# The data:
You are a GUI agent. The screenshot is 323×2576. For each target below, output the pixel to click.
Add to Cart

...

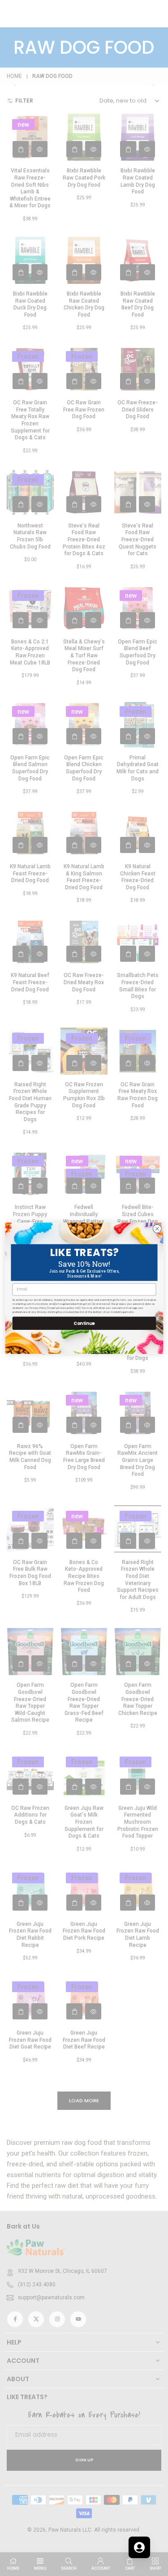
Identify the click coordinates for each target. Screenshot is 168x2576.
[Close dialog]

==

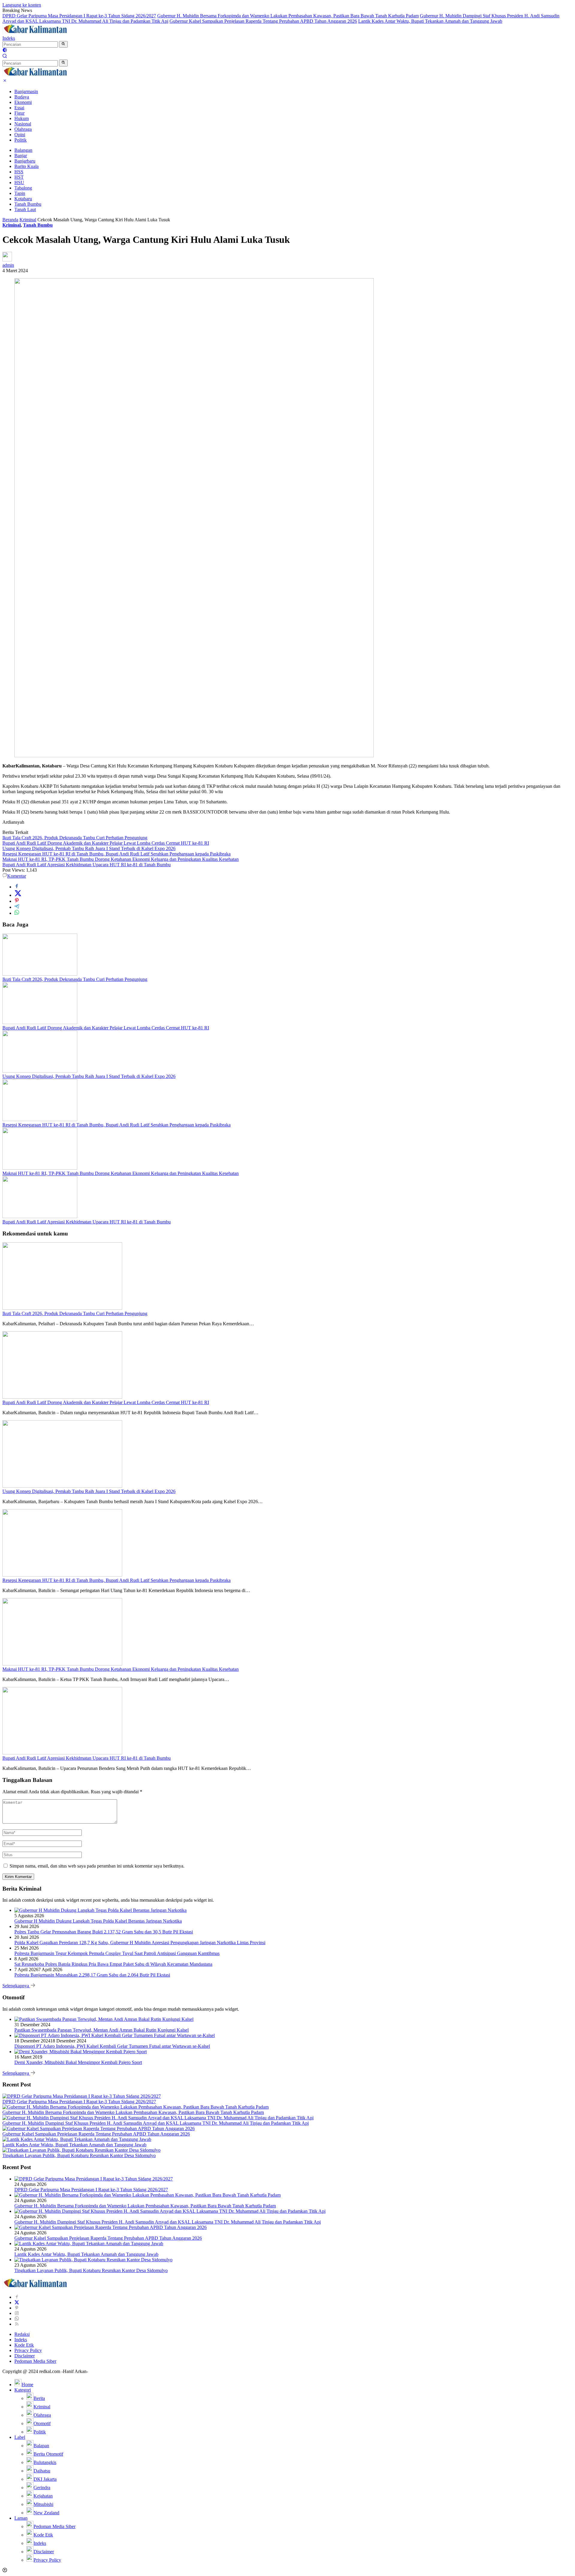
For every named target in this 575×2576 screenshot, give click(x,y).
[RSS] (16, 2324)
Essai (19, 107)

# Aim of the exercise:
Pull out all lines from the entries above that include the word "target".

# The completed task:
You are a GUI agent. The screenshot is 323×2576. For each target below, output the pixel to click.
Identify the click coordinates for each target. Screenshot is 168x2576.
For every named target in this 575×2576 screenshot, give click(x,y).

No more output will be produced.